:: Assignment ::
From the data below, set down exactly the lines between the one holding "Image resolution: width=489" and the one holding "Favorite the Простите tweet with star", inclusive, and no others.

:: Given records ::
++++++++++++++++++++

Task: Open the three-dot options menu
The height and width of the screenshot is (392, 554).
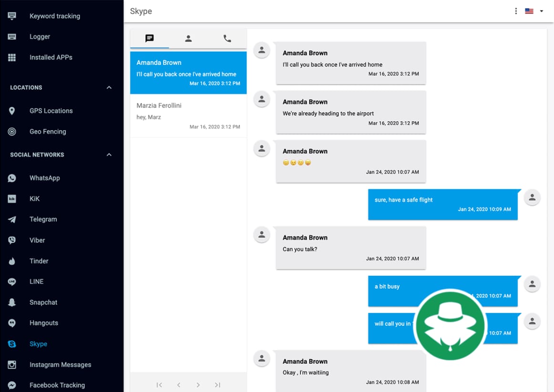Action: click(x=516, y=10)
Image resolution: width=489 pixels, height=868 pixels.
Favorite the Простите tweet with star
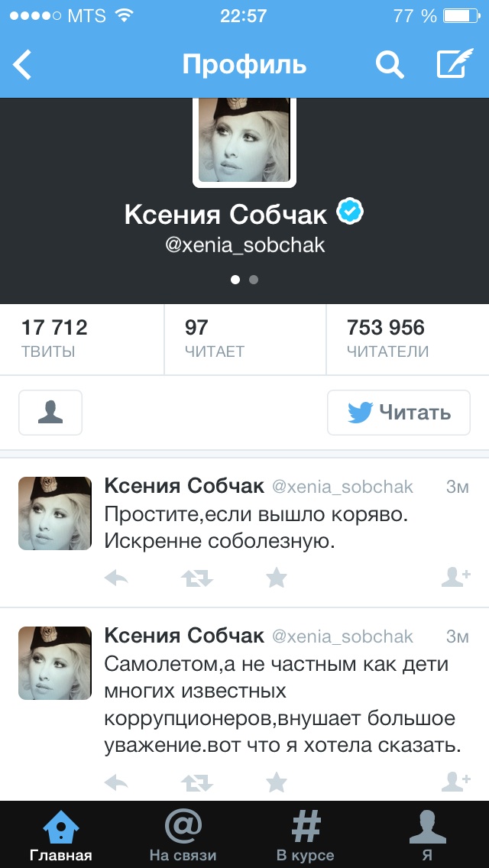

++++++++++++++++++++

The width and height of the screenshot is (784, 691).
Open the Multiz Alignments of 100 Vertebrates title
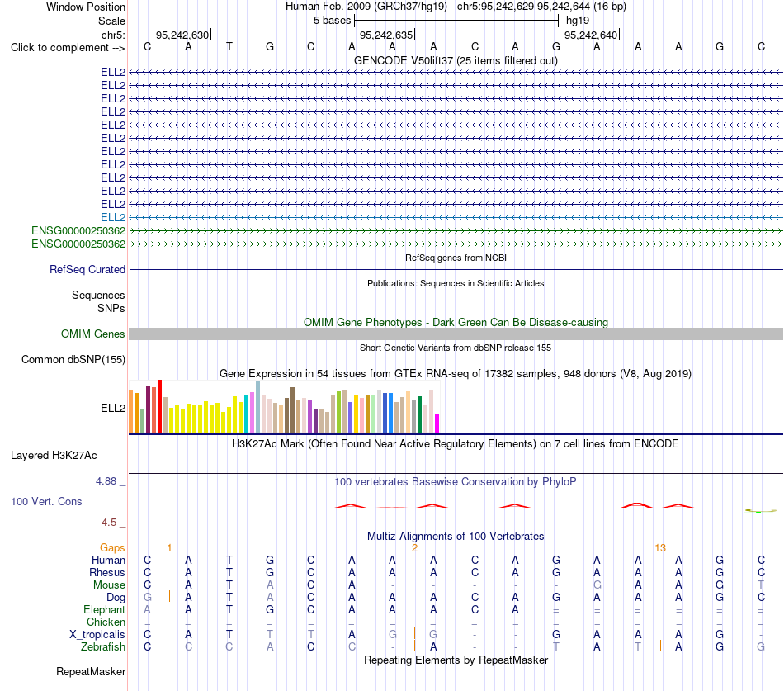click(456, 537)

++++++++++++++++++++

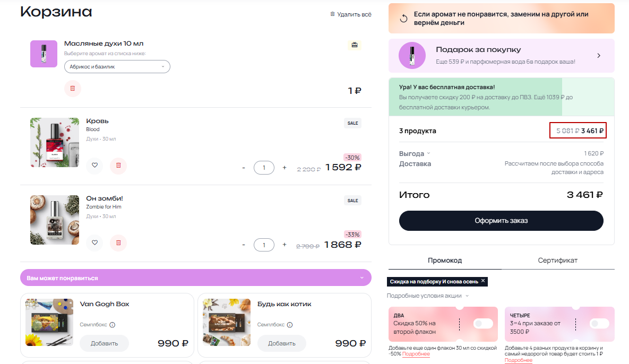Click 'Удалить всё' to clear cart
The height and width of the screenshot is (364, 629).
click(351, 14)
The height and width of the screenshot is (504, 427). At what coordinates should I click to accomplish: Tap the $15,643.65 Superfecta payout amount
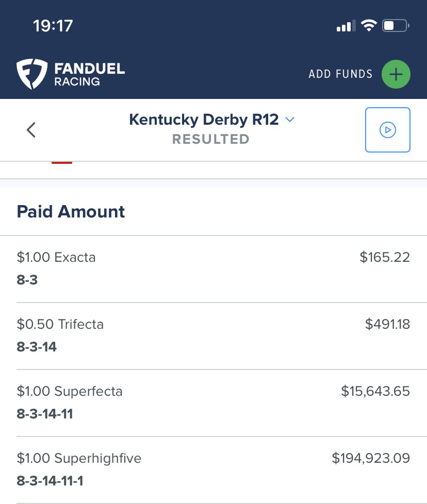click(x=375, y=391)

++++++++++++++++++++

:: Result below ::
Image resolution: width=489 pixels, height=868 pixels.
Favorite the Простите tweet with star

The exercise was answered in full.